Data pulled from a collection:
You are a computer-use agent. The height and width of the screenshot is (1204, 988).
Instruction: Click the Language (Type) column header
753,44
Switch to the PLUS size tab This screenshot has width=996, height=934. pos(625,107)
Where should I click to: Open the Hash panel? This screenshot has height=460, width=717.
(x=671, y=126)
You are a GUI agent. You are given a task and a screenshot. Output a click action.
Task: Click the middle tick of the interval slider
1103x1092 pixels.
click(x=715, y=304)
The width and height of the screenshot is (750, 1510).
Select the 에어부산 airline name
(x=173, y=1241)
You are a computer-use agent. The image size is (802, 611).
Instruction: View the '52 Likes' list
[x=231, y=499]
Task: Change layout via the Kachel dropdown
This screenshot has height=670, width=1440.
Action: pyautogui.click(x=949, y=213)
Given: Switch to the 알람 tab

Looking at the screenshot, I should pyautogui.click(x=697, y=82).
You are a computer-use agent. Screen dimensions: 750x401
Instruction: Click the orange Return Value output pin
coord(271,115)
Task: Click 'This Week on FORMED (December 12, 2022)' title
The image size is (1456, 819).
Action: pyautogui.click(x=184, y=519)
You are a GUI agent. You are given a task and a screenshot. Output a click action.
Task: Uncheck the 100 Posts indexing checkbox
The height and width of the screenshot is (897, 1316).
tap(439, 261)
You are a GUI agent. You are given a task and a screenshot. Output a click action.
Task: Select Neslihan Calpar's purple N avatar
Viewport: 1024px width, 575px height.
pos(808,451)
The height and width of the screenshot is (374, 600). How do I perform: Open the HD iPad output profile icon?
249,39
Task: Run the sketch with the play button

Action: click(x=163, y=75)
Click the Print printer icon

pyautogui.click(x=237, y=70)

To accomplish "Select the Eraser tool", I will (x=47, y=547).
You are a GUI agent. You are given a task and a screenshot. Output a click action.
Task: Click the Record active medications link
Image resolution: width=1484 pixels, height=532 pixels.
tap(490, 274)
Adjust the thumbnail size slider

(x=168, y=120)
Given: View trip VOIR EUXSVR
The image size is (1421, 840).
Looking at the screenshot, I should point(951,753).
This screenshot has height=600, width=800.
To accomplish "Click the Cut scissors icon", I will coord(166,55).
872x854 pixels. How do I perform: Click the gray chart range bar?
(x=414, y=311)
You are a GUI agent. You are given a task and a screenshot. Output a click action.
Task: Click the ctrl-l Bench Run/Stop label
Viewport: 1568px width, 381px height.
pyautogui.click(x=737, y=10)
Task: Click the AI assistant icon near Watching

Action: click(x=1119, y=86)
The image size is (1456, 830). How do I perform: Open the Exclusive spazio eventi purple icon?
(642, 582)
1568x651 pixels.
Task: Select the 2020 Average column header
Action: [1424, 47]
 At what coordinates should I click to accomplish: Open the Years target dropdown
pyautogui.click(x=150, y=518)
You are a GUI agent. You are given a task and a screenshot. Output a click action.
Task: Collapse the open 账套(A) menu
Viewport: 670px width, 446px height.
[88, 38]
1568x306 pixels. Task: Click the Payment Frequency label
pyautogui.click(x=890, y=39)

Exercise aim: Rewrite everything in the listing from the line containing "This screenshot has height=600, width=800." down to the line containing "(x=414, y=311)", including the request text, and shift every answer coordinate by adding 42 to it.

Correct response:
This screenshot has height=600, width=800.
To accomplish "Click the Cut scissors icon", I will coord(208,97).
872x854 pixels. How do I perform: Click the gray chart range bar?
(x=456, y=353)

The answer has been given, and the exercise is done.